** Exercise set **
A) Repeat the part of the gardening passage from "Have you ever" to "others in need?" word for word.
B) Answer these questions from the gardening passage:
(i) Which two vegetables has the family recently run out of or finished?
(ii) What happened to the carrots left in the soil this past gardening season?
(iii) Which grain is the writer's favorite so far?

### Document segment ###

Fairlight -our Lowline cow with calf behind her
This year, yes, we plan on expanding and growing more – as our family grew over the past few years, we need more cellar-worthy vegetables that will tide us over through the long winters. We will increase our onions, carrots and dried beans section. I plan on adding a larger pea section, as well. We have recently run out of carrots in our home and we ate our last cabbage, which means I should have planted some additional last year. Keep a mental check on what your family’s needs are will help you decide how of which vegetable to plant.
By growing your own food – by planting a garden – this is how you begin stocking up your pantry. It requires good old fashioned work, but it is worth it.
Growing our own food and preserving our garden harvest has been a little bit of a passion of mine — and we have learned so much over the years, through success and likewise, failures. Last year, while we purposefully left half our carrot harvest in the soil to harvest in March, we were pleasantly rewarded with crisp, beautiful carrots early spring, grown the previous summer. This past gardening season, we left our carrots in the soil again — but instead of being preserved by the frost and cold weather, they rotted away. And so, we learn and we grow and we try, try, try again. We do not give up.
Have you ever tried growing your own cooking beans? Kidney beans, brown beans, black eyed beans – yes, you can grow them all in your garden! — and quite easily. We grew them last year and throughouly enjoyed them this winter. (The hardest part was shelling them – does anyone have any suggestion on a time-efficient process? Perhaps the good old fashioned way of sitting on the back porch, popping the beans out of their pods, is truly the only way.)
Have your thoughts recently turned to preparing your pantry for your family — or to grow extra food to help others in need?
Buying in bulk, if an option, is a wonderful way to supply your family with dry goods and grains.
Do you have access to flour for your family?
Do you have a grain mill? While we had a grain mill for about 10 years, I recently checked them out online – a lot of them are out of stock, but wouldn’t it be a wonderful thing to save to purchase in the near future? Bread, good healthy homemade bread – oh, it’s so delicious, fun to make and such a good comfort food for your family! The nutritional value of milling your own flour is astounding. Plus, it feels old fashioned and I like that feeling. 🙂 We are blessed to have a neighbour who grows wheat – we will have a good supply for a while yet. Not only that, but grains are storable in their original form – so we have buckets and buckets of grain stored for us. My favourite grain so far is Kamut.

### Records provided ###

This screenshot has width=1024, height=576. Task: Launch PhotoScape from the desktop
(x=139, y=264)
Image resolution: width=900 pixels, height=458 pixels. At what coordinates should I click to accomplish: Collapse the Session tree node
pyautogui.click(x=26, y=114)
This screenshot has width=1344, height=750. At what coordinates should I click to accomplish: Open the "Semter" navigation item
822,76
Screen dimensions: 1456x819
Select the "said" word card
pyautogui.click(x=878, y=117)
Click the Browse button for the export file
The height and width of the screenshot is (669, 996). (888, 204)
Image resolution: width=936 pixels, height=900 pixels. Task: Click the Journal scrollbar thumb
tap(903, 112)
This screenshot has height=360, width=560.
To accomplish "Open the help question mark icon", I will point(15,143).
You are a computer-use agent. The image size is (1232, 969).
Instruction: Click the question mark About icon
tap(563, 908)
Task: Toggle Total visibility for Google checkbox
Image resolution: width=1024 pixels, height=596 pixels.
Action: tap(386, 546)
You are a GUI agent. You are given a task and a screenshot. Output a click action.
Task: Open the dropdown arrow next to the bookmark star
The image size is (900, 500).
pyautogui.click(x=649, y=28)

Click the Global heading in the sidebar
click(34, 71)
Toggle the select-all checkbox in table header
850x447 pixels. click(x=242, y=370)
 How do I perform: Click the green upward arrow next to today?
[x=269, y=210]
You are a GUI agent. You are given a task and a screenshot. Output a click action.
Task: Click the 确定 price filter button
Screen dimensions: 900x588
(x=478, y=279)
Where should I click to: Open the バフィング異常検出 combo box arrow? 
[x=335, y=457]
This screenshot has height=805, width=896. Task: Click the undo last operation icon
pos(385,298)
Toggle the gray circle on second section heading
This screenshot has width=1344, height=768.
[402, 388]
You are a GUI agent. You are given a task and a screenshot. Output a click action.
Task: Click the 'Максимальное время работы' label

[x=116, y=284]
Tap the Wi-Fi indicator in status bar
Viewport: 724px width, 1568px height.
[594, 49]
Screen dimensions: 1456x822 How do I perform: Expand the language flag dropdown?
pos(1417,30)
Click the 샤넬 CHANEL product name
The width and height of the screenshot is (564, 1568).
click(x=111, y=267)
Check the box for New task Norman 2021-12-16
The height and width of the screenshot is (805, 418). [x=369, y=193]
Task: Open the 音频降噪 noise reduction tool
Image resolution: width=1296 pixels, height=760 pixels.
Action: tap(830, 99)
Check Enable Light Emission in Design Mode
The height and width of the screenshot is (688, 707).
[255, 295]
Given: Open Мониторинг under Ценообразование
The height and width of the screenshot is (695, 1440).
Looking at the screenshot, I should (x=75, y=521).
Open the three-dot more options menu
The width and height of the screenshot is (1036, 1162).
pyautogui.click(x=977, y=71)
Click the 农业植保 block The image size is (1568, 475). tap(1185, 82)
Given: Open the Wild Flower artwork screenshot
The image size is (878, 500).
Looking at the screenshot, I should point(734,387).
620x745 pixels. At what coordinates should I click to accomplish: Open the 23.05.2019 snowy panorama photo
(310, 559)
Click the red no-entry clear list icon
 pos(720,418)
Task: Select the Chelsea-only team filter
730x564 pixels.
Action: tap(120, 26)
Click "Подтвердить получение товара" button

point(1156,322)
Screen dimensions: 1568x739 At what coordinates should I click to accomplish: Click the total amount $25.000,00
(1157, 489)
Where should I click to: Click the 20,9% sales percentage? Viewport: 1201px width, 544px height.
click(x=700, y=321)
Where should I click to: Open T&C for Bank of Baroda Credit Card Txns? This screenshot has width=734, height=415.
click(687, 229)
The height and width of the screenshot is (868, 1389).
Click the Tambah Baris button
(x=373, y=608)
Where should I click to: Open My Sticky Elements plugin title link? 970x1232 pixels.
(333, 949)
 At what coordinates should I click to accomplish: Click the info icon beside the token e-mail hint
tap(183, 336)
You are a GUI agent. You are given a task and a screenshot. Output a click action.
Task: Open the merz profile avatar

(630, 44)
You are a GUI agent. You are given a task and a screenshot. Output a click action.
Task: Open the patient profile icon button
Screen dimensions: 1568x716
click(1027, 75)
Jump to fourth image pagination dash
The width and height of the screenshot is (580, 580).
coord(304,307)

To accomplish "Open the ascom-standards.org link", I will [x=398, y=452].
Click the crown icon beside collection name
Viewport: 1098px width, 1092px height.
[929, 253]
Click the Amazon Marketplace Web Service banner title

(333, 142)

###

** Solutions to each task **
A)
Have you ever tried growing your own cooking beans? Kidney beans, brown beans, black eyed beans – yes, you can grow them all in your garden! — and quite easily. We grew them last year and throughouly enjoyed them this winter. (The hardest part was shelling them – does anyone have any suggestion on a time-efficient process? Perhaps the good old fashioned way of sitting on the back porch, popping the beans out of their pods, is truly the only way.)
Have your thoughts recently turned to preparing your pantry for your family — or to grow extra food to help others in need?

B)
(i) Carrots and cabbage.
(ii) They rotted away.
(iii) Kamut.